Red Sox Vs. Yankees: The Great Rivalry by Harvey Frommer and Frederic J. Frommer

Red Sox Vs. Yankees: A Great Rivalry by Harvey and Frederic J. Frommer
Published by Taylor Trade Publishing ISBN 978-1-58979-918-9
Trade paperback, $18.95, 274 pages

Growing up in a baseball family, my dad and sister were Boston Red Sox fans and my mom and brother liked the Yankees. The heated rivalry that has been decades long in the making played itself out in our home growing up.

Red Sox Vs. Yankees: The Great Rivarly by Harvey Frommer and Frederic J. Frommer does justice to perhaps the most famous rivalry in all of sports history. Frommer wrote for Yankees Magazine for over twenty years, but now lives in New England, so he gives both sides their fair say.

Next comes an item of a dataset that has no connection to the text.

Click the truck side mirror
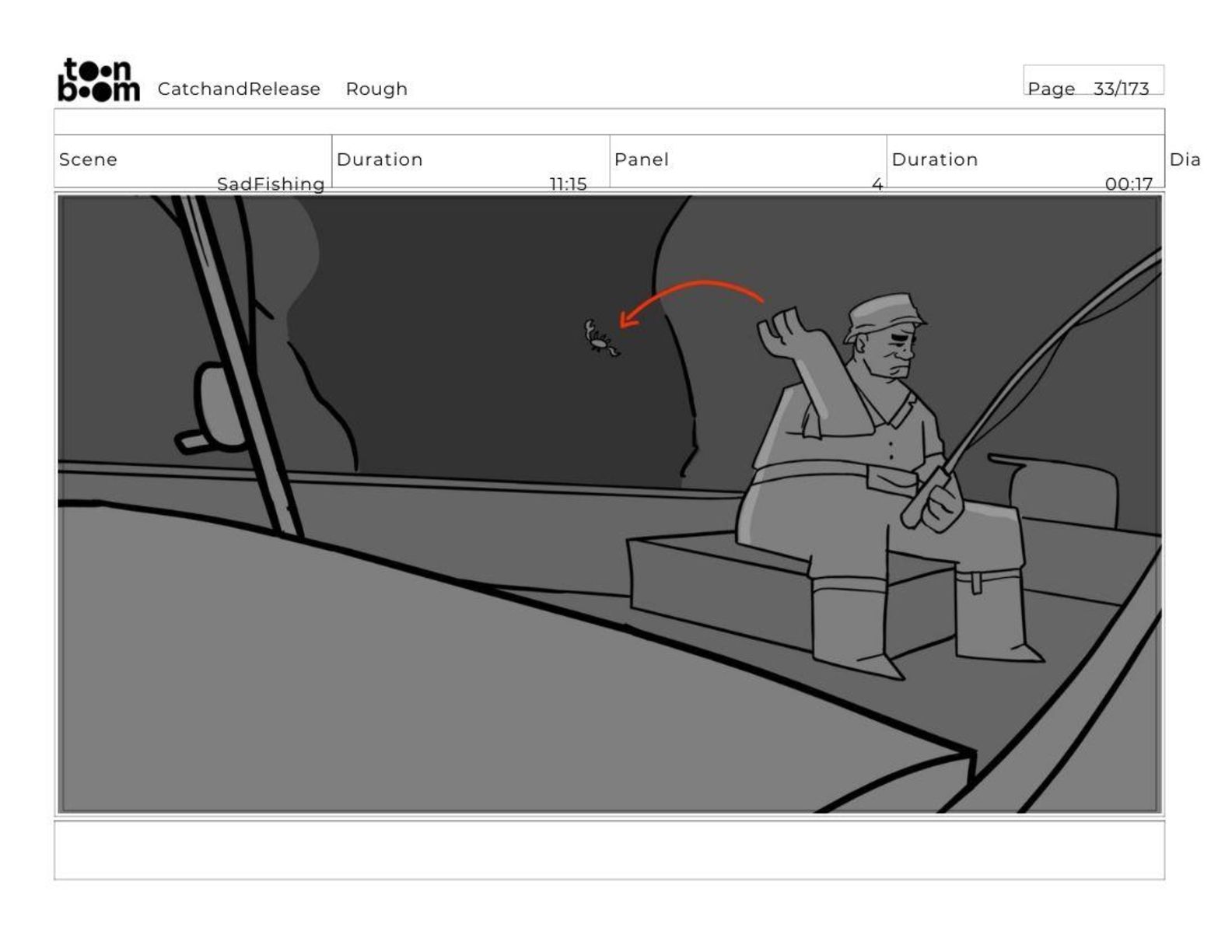Viewport: 1232px width, 952px height. pyautogui.click(x=211, y=408)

The book is a comprehensive overview of how the competition started, and goes in-depth in covering some of the greatest moments in the history of the rivalry. The authors begin with the end of the infamous "Curse of the Bambino", when the Red Sox finally beat the Yankees when it counted- the 2004 American League Championship, where the Sox came back from a 3-0 game deficit to win four in a row and go to the World Series.

It almost didn't matter if they won the World Series (which they went on to do); they beat the damn Yankees and finally vindicated the day the Red Sox gave Babe Ruth to the Yankees who went on to help the Yankees create their dominant baseball dynasty.

The Frommers give an extensive timeline of events in the rivalry, but it is the chapters on the 2003 playoffs (when Sox pitcher Pedro Martinez threw 70-year-old Yankee coach Don Zimmer to the ground during a bench-clearing team brawl), the 1978 teams (with amazing players like Jim Rice, Carl Yazstremski, Luis Tiant, and Fred Lynn for Boston against Reggie Jackson, Mickey Rivers, Ron Guidry and Catfish Hunter leading the powerful Yankees), and the 1973 teams (where a home plate collision between catchers Thurman Munson and Carlton Fisk ignited a memorable fight) that are the strongest.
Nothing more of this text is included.